「わたし、もう……思い出せないんだよね。お父さんとお母さんの笑った顔。最後に見た顔も覚えてない。……っ、つかれた、疲れ切った顔しか……っ、もう思い出せないっ……!」


どれだけ怖いことかわかる?

手元に写真が一枚もなくて、匂いの残った物もなにひとつなくて。

絶対に忘れるわけないって思っていたのに、毎日、毎日少しずつ輪郭がぼやけていく。


朝起きたら、次は、完全に忘れてしまうかも知れないって。

眠ることがどれだけ怖くなったかわかる?


最後に残ったのが大切な人の笑顔じゃなかったとき、どんなに悲しかったかわかる?



「わた、わたしがっ……わがままばっかり言うから……!だから、罰が当たったんだ……わたしの、わたしのせいで……お父さんたちは──……っ!」



膝ががくんと折れる。

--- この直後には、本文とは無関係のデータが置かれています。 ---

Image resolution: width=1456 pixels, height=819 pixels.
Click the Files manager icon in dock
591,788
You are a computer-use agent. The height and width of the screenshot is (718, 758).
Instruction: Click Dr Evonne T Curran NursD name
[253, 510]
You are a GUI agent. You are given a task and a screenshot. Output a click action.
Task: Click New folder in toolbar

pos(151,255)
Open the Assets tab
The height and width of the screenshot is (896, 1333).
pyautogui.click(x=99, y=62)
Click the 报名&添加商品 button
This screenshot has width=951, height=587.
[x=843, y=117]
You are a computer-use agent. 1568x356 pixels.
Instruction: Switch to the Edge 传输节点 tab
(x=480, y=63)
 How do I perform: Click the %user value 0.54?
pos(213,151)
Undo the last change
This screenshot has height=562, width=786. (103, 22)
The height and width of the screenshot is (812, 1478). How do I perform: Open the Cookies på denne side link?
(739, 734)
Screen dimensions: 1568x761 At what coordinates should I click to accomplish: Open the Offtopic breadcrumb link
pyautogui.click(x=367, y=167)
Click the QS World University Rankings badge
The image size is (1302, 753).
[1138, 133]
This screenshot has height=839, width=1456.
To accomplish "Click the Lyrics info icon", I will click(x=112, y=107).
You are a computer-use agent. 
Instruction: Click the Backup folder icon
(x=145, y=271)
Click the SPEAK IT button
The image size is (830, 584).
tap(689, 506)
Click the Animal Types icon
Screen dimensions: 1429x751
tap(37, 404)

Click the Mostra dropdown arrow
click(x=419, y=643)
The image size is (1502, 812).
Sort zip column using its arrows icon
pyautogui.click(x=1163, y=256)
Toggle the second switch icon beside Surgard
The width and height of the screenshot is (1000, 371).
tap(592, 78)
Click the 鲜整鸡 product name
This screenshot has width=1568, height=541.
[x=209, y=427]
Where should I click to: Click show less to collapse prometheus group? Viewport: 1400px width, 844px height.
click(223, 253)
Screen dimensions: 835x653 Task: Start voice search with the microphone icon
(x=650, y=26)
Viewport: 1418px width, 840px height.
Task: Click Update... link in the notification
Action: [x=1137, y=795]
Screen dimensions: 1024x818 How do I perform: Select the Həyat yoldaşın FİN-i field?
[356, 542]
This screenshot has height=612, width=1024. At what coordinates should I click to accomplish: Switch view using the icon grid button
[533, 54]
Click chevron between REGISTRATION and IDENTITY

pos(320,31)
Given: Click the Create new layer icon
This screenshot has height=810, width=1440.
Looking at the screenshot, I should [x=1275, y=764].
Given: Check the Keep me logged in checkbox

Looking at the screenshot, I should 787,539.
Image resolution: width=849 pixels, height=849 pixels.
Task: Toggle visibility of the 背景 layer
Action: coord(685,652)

そのまま手すりに縋りつくように、わたしは座りこんでしまった。

もう一生顔をあげられないかもしれない。そう思ってしまうほどに首が重かった。



「……なんでわたしだけ生き残ってしまったの、いつも、っ、いつもわたしばっかり置いていく……!」

「……他には。全部出せ、吐き出せ」



「……────…………なんで死んじゃったの、お父さん……お母さん……っ、なんで」



────ふたりは死ななくちゃいけなかったの。


あのときのアンドロイドを心の中で何度も破壊した。殴って、蹴って、引き裂いて。そうして、むせび泣いた。しょうがないんだって、そう言い聞かせないと、自分が壊れてしまいそうだった。


だけど、だけど────




「あああ……あああああああっ!!!」


わたしは声の続くかぎり、泣き叫んだ。

わたしを抱き寄せたノアの背中に爪を立てて、喉から血が出てしまいそうなほどに叫んだ。

獣のように、鋭く、醜く。


あのときは出なかった涙が。

理解もできず、ただ天に昇っていく白い煙を眺めていただけのわたしは。

このときようやく、自分の感情を解放することができたんだ。